>> BEGIN Supplied data

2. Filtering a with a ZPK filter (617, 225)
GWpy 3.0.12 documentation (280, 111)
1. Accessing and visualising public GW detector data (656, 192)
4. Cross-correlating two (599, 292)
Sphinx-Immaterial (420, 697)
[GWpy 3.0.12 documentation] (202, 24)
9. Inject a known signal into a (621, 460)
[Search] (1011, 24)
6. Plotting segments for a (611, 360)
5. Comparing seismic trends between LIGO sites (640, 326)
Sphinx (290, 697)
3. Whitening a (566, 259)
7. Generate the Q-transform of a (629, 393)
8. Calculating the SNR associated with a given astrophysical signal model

>> END Supplied data

● **What you have to do**:
Extract every item above and reproduce each line word for word.

● **Complete response**:
2. Filtering a with a ZPK filter (617, 225)
GWpy 3.0.12 documentation (280, 111)
1. Accessing and visualising public GW detector data (656, 192)
4. Cross-correlating two (599, 292)
Sphinx-Immaterial (420, 697)
[GWpy 3.0.12 documentation] (202, 24)
9. Inject a known signal into a (621, 460)
[Search] (1011, 24)
6. Plotting segments for a (611, 360)
5. Comparing seismic trends between LIGO sites (640, 326)
Sphinx (290, 697)
3. Whitening a (566, 259)
7. Generate the Q-transform of a (629, 393)
8. Calculating the SNR associated with a given astrophysical signal model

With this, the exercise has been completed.